Breaking news: SETI has possibly found radio transmission from aliens.


  1. Tomi Engdahl says:

    Not a Drill: SETI Is Investigating a Possible Extraterrestrial Signal From Deep Space
    If the signal is truly from an alien world, it’s one far more advanced than ours

    An international team of scientists from the Search for Extraterrestrial Intelligence (SETI) is investigating mysterious signal spikes emitting from a 6.3-billion-year-old star in the constellation Hercules—95 light years away from Earth. The implications are extraordinary and point to the possibility of a civilization far more advanced than our own.

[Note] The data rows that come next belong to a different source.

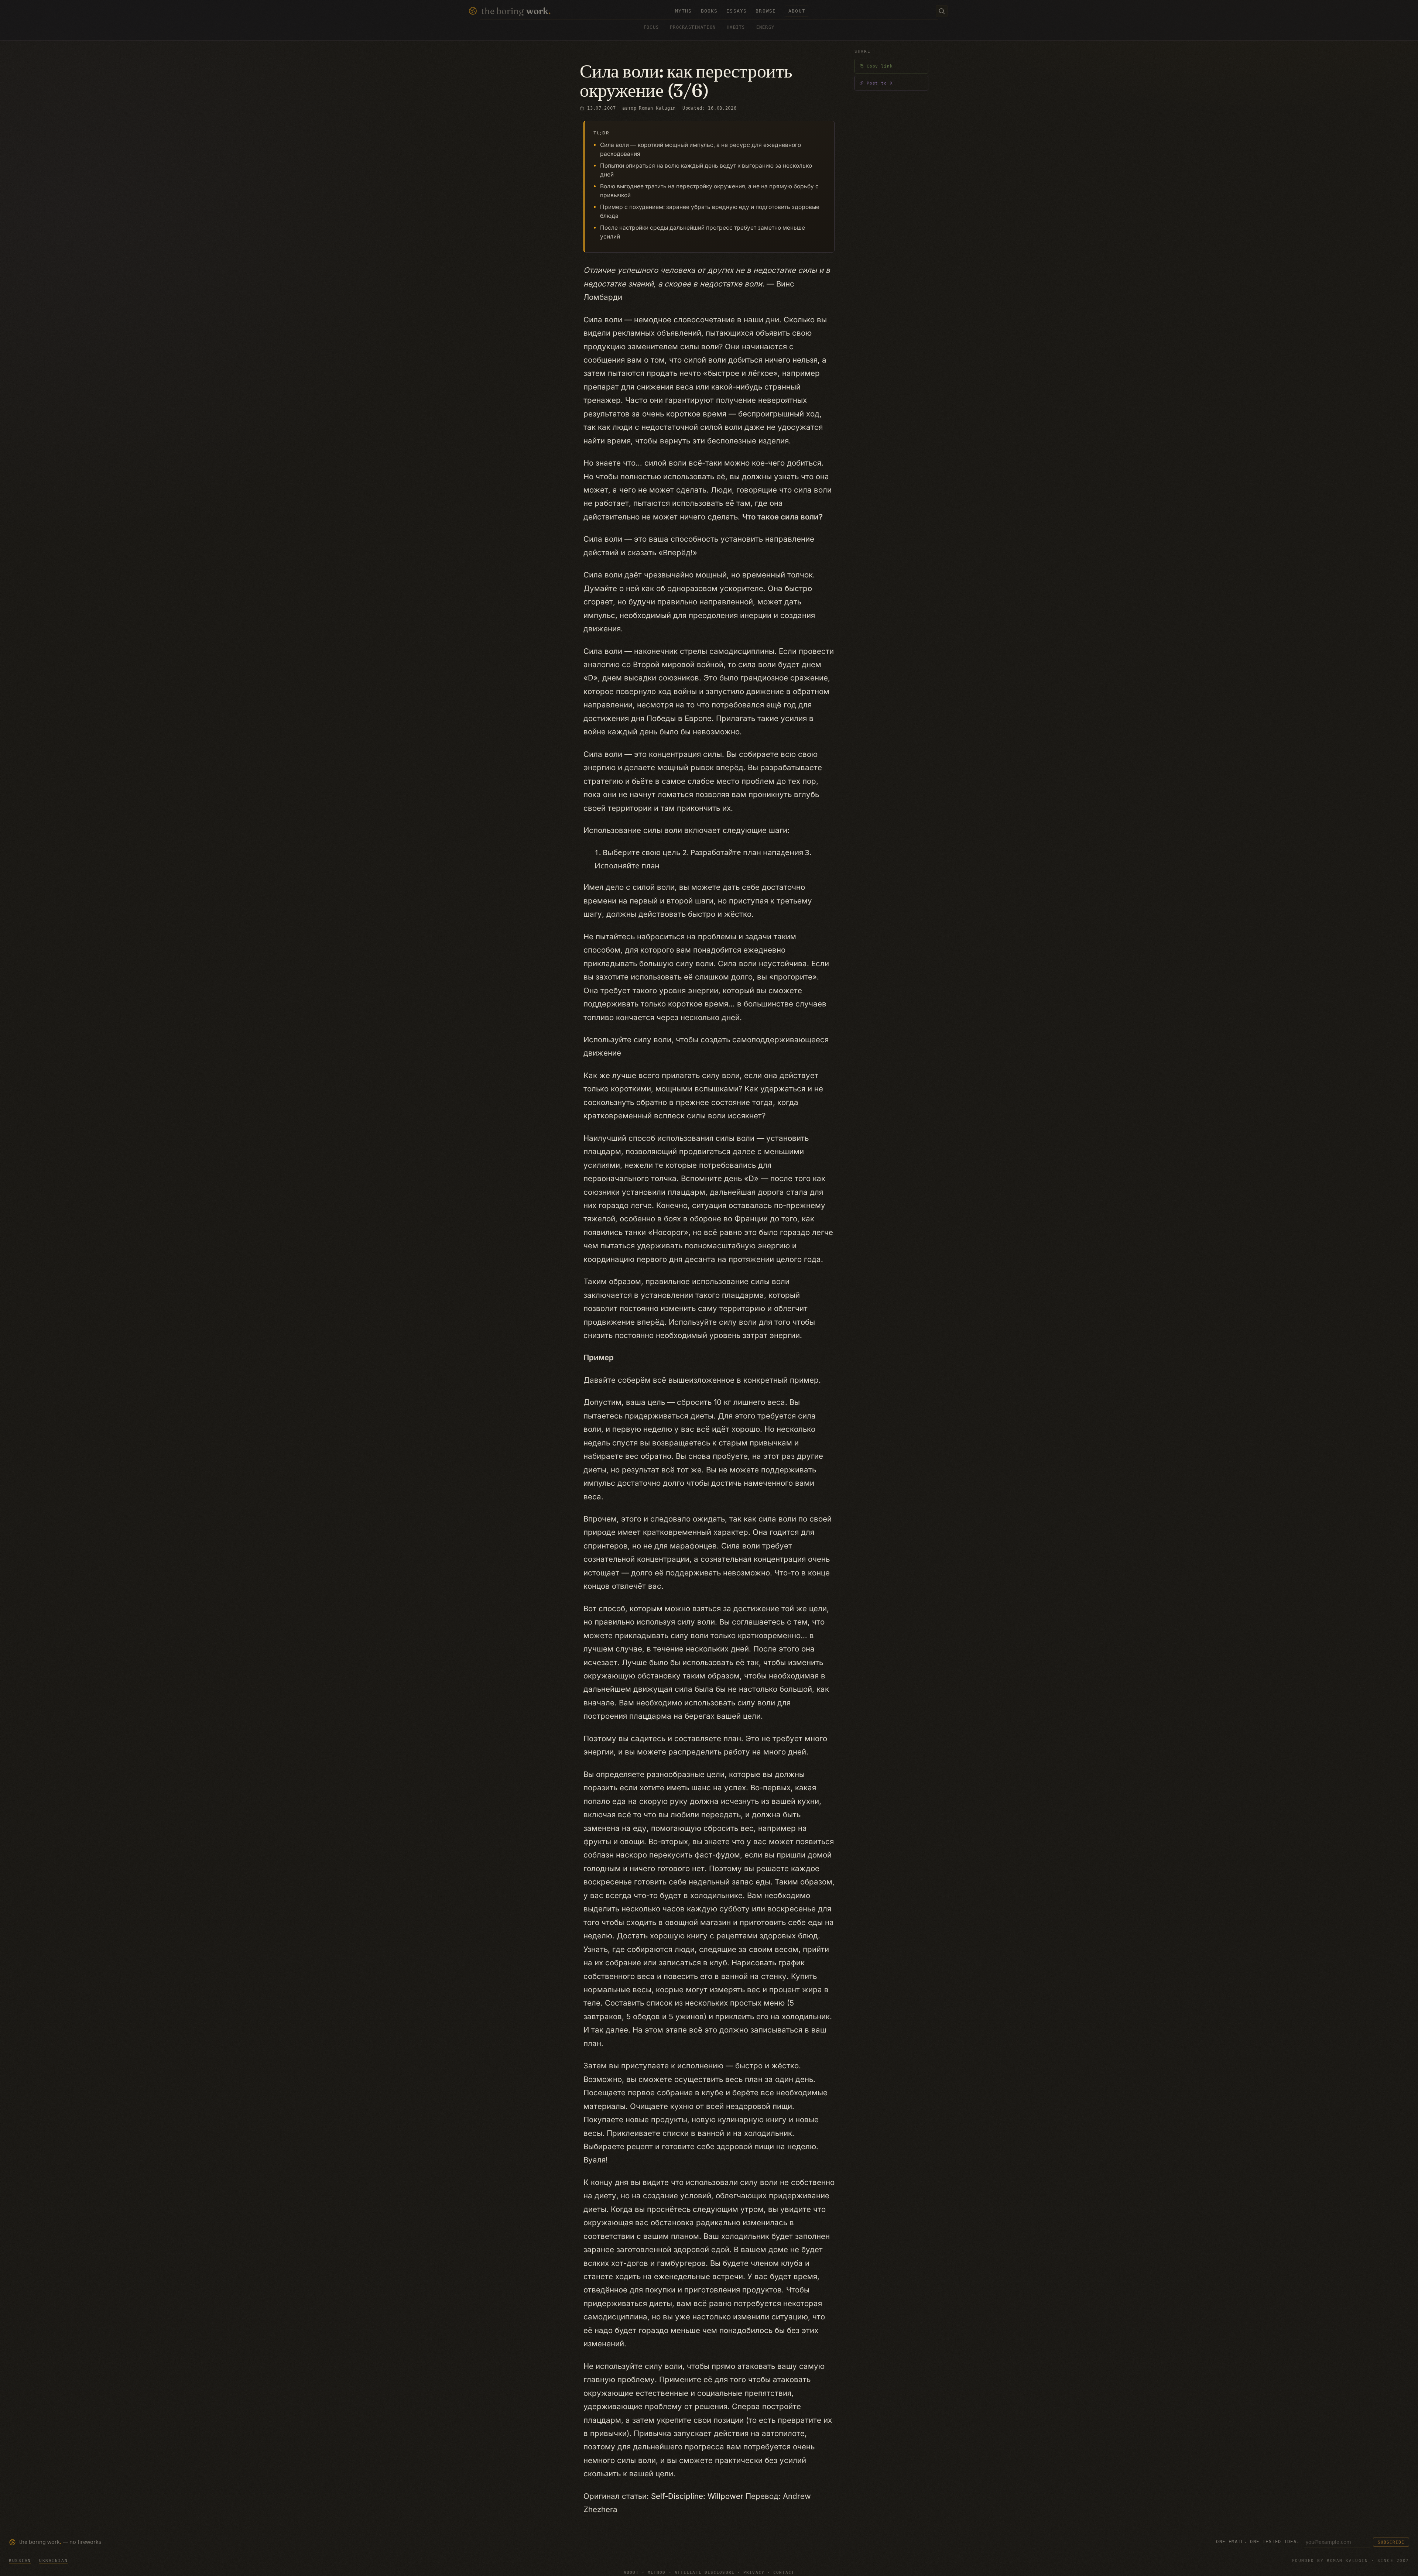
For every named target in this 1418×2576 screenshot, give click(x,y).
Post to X (880, 83)
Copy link (880, 66)
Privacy (753, 2572)
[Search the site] (942, 11)
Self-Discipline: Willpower (697, 2496)
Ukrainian (53, 2560)
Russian (20, 2560)
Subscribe (1391, 2542)
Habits (736, 27)
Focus (651, 27)
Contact (783, 2572)
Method (657, 2572)
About (631, 2572)
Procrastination (693, 27)
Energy (765, 27)
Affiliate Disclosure (704, 2572)
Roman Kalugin (657, 108)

    The unusual signal was originally detected on May 15, 2015, by the Russian Academy of Science-operated RATAN-600 radio telescope in Zelenchukskaya, Russia, but was kept secret from the international community. Interstellar space reporter Paul Gilster broke the story after the researchers quietly circulated a paper announcing the detection of “a strong signal in the direction of HD164595.”

    “The signal conceivably fits the profile for an intentional transmission from an extraterrestrial source,” said Alan Boyle, author of The Case for Pluto who reported the story for Geekwire. “In any case, the blip is interesting enough to merit discussion by those who specialize in the search for extraterrestrial intelligence.”

  2. Tomi Engdahl says:

    Astronomers Don’t Think That So-Called SETI Signal Is Aliens—and Neither Should You

    a group of astronomers made many, many headlines after giving a presentation about “a strong signal in the direction of HD164595.” HD164595 is a Sun-like star 94 light-years away, and with the RATAN-600 radio telescope in Zelenchukskaya, Russia, pointed in its direction, the astronomers picked up a blast of radio waves about 4.5 times stronger than background static. Maybe aliens? they suggested. We should investigate.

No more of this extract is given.